Sunday, February 22, 2009

śniegiem w oczy prószy...

jak zwykle, po przerwie częstotliwość blogów wzrasta. było ostatnio gdzie robić zdjęcia, jak nie lubię zimy i zyczę jej szybkiego końca, tak ostatnio musialam przyznać, że jest pięknie po prostu. mnóstwo śniegu, lekki mrozik i słońce. idealna pogoda spacerowa, więc korzystaliśmy - na sankach















































(tak tak, Lulka dała się namówić do roli psa pociągowego - nie trwa to zwykle długo, ale ciągnie z dużą siłą)
... i na nogach - żeby rzucac śnieżkami i przejść tam gdzie odśnieżone

































place zabaw zimą też działają, miło sobie przypomniec, jaką przyjemnością jest bujanie








































































































dopiero na zdjęciu zauważyłam, jakie figury robił Jaś :)













Lulka zachwycona śniegiem, szaleje, szczęśliwa, że tyle śniegu, zabaw - i że towarzyszy nam w spacerach, na co zawsze bardzo czeka














w sobotę wyruszyliśmy na przeszpiegi przedszkolne - rekrutacja do przedszkoli miejskich tuż, więc chcemy się rozejrzeć, zbadać i wybrać. Jasiek po raz pierwszy dał się namówić na założenie czapy hinduskiej, która bardzo mu pasuje, i przyjemnie sugeruje, że już czas na wiosnę i więcej kolorów






































pierwszy rekonesans z niezłymi efektami, teraz zaczynamy rozmowy z konkretnymi przedszkolami, zobaczymy, co z tego wyniknie - to najważniejsza część, bo ogródek jest miły i fajny, ale najwazniejsze będą osoby, które miałyby opiekować się Ninką.
a dziś mieliśmy gości, Anię i Zośkę. dziewczyny przyniosły ciasto, Przem (!!) upiekł ciasto, dużo było pyszności













(świnka peppa jest bezkonkurencyjna w skupianiu uwagi)

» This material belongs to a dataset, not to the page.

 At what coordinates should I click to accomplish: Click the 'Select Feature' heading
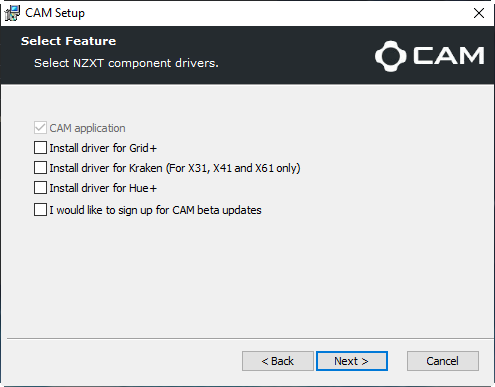(69, 41)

niestety, jak na razie projekt niania nie przynosi spodziewanych efektów, gdyby ktoś z Was mógł polecić godną zaufania i wolną nianię w warszawie od już, poprosimy...

2 comments:

ET said...

Och, jak milo spojrzec na te ukochane pyszczydla w takiej ladnej scenerii. Jasiek w tybetanskiej czapce jest fajowski nad wyraz ! W ogole b. udane zdjecia- Nina w klatce sznurowej - extra. Bardzo dziekuje !!!

Anonymous said...

jakie fajne miejsca! pl. lela, kepa i kanalek! ale mi tego brak! ale jeszcze troche...

pozdrowienia dla Kaczek!

evol.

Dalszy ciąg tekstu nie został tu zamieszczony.